--- ARBEITSAUFTRAG ---
Prüfe, ob die Aussagen (a), (b) und (c) mit dem Text über die AfD und den Islam übereinstimmen, und beantworte jede mit Ja oder Nein samt den entscheidenden Worten des Textes als wörtlichem Zitat. (a) In der AfD gibt es zwischen Säkularen und Christen Konflikte, etwa bei der Bewertung von Homosexualität. (b) Laut Balzer sprechen bei Veranstaltungen oder Infoständen viele Menschen spezifisch religiöse Themen an. (c) Balzer vermisst, dass die Kirche ihren Auftrag der Verkündigung des Glaubens richtig ausführt.

--- TEXT ---
****

Gemeinsamkeit: Feindbild Islam

Dabei kommt es zwischen Säkularen und Christen in der AfD durchaus zu Konflikten, etwa was die Bewertung von Homosexualität anbelangt. Überdeckt werden diese Spannungen durch das gemeinsame Feindbild des Islams, der die heterogene Partei auch an anderen Stellen zusammenhält. »Bei Veranstaltungen oder Infoständen sprechen nur sehr wenig Menschen spezifisch religiöse Themen an«, sagt der Bruchsaler Abgeordnete Balzer. »Umso mehr reden sie über den Islam – vom verweigerten Handschlag mit Frauen bis zum Minarett.«

AfD-Politiker wie Fiechtner und Balzer fürchten die Ausbreitung des Islam, unterstellen ihm Missionierung. Und die erwarten sie auch von den christlichen Kirchen – so entsteht Konkurrenzdenken. »Ich vermisse bei der Kirche, dass sie ihren Auftrag der Verkündigung des Glaubens richtig ausführt«, sagt Balzer.

****

--- BEREITGESTELLTE DATEN ---
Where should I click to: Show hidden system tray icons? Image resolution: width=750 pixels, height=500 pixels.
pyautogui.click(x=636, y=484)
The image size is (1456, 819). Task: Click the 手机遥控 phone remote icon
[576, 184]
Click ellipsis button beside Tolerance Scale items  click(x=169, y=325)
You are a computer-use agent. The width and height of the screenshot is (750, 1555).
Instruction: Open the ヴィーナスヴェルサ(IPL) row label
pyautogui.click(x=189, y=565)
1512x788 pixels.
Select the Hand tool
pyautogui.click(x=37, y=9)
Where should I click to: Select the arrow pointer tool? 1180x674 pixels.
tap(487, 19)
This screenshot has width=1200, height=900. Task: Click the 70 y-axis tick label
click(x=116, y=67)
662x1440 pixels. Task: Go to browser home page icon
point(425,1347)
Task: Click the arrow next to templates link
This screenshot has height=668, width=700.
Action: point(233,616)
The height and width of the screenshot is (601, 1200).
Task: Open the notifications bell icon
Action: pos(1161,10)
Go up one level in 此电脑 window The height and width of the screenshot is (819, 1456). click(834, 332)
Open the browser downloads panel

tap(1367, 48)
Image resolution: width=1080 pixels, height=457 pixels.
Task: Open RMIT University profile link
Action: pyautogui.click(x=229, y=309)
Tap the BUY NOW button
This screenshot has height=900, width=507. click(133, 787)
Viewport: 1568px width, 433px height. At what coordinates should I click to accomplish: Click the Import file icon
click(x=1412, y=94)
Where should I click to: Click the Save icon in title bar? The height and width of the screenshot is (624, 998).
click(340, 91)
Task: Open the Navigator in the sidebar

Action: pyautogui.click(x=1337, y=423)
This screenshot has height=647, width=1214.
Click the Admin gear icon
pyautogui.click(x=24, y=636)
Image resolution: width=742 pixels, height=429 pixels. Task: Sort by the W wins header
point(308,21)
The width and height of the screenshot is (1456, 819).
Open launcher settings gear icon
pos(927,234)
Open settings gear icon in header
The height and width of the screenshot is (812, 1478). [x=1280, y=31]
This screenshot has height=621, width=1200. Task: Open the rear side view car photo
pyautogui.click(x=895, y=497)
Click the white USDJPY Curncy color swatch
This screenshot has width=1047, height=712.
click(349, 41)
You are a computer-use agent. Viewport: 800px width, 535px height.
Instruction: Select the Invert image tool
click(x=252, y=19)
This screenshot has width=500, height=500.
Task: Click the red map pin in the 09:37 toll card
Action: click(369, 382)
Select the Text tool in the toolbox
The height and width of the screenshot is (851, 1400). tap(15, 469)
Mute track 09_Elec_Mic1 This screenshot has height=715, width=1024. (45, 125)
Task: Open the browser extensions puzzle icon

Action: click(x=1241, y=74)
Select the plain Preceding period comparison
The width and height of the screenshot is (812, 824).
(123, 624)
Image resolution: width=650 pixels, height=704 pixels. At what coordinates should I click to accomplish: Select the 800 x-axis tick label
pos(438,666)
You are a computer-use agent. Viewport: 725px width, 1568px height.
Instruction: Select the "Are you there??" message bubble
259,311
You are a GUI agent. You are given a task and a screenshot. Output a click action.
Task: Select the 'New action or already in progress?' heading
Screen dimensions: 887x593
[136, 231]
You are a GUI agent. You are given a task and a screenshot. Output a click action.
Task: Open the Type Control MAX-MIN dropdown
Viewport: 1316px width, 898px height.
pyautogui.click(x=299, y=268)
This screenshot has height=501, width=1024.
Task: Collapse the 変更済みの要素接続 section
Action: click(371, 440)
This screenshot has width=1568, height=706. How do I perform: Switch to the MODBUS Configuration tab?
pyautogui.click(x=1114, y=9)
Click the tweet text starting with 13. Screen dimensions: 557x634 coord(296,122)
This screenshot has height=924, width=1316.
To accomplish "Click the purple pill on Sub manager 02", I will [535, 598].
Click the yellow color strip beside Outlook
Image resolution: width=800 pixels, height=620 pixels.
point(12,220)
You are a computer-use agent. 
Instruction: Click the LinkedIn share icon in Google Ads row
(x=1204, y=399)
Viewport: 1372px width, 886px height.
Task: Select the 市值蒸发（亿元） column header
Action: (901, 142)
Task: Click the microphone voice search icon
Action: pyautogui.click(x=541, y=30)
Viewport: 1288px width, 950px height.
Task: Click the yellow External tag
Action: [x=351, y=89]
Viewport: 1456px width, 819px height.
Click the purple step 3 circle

****

--- LÖSUNG ---
(a) Ja: „Dabei kommt es zwischen Säkularen und Christen in der AfD durchaus zu Konflikten, etwa was die Bewertung von Homosexualität anbelangt.“
(b) Nein: „Bei Veranstaltungen oder Infoständen sprechen nur sehr wenig Menschen spezifisch religiöse Themen an“
(c) Ja: „Ich vermisse bei der Kirche, dass sie ihren Auftrag der Verkündigung des Glaubens richtig ausführt“